15(βˆ’2)=0{15(-2) = 0}

30=0{30 = 0}

This is not true, so x = -5 is not a solution. However, if you found that x = -7 is a solution, you can plug x = -7 back into the equation and verify that it is true:

(βˆ’3(βˆ’7)βˆ’15)(βˆ’7+7)=0{(-3(-7) - 15)(-7 + 7) = 0}

21(βˆ’0)=0{21(-0) = 0}

0=0{0 = 0}

This is true, so x = -7 is a solution.

Q: What if I have a quadratic equation with no real solutions?

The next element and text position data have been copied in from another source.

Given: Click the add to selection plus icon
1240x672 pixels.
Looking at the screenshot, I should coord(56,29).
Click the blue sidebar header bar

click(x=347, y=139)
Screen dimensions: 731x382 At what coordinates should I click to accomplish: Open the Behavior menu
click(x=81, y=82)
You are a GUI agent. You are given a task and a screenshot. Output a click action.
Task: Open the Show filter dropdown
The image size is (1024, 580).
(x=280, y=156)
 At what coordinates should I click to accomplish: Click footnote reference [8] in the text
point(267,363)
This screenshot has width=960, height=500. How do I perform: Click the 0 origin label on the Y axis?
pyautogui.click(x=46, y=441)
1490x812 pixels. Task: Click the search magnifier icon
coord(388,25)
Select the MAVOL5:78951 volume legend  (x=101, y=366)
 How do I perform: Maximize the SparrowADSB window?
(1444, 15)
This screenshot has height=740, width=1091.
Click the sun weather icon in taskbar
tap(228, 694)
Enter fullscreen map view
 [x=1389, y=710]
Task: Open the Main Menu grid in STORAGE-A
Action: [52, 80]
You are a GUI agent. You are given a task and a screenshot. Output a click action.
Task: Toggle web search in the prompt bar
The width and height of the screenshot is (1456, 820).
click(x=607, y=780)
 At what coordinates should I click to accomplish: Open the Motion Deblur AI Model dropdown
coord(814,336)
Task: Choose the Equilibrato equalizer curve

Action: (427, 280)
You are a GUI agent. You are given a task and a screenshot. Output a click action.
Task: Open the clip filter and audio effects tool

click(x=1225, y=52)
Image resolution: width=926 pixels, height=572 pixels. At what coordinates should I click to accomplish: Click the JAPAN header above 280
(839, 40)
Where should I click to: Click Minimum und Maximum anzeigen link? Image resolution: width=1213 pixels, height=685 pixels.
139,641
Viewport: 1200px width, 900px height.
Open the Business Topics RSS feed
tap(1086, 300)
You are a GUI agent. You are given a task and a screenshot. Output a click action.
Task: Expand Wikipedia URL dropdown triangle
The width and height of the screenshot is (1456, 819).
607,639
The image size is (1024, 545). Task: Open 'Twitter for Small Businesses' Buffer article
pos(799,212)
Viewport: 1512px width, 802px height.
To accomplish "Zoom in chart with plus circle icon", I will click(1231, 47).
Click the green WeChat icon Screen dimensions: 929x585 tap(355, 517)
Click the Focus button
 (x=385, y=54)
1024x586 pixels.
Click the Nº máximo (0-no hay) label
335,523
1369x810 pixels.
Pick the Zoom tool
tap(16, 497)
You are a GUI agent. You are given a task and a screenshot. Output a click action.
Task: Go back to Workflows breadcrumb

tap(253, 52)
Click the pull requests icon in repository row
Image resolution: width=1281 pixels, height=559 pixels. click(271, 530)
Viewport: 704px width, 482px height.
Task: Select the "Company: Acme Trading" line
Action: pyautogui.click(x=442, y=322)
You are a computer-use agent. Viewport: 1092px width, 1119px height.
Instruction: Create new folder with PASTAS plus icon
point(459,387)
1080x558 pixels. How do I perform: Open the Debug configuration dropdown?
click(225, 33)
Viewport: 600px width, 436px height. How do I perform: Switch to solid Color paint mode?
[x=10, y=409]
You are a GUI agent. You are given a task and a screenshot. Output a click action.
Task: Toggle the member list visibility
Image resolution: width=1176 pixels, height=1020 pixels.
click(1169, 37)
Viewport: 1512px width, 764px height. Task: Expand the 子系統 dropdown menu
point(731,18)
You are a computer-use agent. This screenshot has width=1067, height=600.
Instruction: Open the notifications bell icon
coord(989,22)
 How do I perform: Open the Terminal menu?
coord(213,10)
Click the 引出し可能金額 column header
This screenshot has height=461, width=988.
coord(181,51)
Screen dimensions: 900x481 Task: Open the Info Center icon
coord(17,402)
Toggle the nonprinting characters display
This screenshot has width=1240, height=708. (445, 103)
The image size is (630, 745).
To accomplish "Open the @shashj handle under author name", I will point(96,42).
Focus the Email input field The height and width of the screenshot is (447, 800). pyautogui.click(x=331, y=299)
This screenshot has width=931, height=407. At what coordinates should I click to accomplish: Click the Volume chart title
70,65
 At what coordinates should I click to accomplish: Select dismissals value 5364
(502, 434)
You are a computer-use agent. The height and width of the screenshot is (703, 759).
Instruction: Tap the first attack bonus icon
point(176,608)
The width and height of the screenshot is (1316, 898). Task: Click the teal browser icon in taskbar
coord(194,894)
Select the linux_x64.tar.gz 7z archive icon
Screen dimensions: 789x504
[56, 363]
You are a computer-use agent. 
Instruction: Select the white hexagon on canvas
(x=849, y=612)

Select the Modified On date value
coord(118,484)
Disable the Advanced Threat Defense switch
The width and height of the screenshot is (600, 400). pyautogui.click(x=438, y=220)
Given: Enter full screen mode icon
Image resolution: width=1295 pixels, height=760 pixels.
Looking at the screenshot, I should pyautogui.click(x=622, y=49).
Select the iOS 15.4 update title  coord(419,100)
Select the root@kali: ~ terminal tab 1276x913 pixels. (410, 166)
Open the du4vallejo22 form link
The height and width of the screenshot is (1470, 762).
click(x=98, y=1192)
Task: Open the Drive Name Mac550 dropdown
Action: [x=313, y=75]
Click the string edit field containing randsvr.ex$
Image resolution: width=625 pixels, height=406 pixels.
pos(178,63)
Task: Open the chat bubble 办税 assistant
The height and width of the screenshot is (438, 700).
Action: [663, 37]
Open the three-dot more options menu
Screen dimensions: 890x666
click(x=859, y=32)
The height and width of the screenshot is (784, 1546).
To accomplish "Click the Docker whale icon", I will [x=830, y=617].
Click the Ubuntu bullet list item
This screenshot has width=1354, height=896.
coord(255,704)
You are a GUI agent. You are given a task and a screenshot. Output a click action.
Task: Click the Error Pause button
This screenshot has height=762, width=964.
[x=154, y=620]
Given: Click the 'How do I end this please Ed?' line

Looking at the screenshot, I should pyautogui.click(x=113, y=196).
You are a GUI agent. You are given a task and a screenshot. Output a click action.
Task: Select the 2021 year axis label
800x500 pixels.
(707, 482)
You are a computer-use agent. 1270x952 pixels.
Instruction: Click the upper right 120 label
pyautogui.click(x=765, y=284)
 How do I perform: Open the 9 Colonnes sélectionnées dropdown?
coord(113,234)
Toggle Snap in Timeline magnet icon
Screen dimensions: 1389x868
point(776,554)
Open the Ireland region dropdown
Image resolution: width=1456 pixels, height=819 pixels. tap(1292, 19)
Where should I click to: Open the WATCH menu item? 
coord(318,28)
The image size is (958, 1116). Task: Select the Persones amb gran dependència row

A: If you have a quadratic equation with no real solutions, it means that the equation has complex solutions. Complex solutions are solutions that involve imaginary numbers, such as i. For example, consider the equation x2+1=0{x^2 + 1 = 0}. You can factor the equation as:

(x+i)(xβˆ’i)=0{(x + i)(x - i) = 0}

Then, you can set each factor equal to zero and solve for x:

x+i=0{x + i = 0}

xβˆ’i=0{x - i = 0}

The solutions to this equation are x = -i and x = i.

Conclusion

In conclusion, solving quadratic equations is a crucial skill that has numerous real-world applications. By applying the zero product property and simplifying the equation, we can find the values of x that make the equation true. Remember to check your solutions by plugging them back into the original equation to ensure that they are true. With practice and patience, you can become proficient in solving quadratic equations and apply them to real-world problems.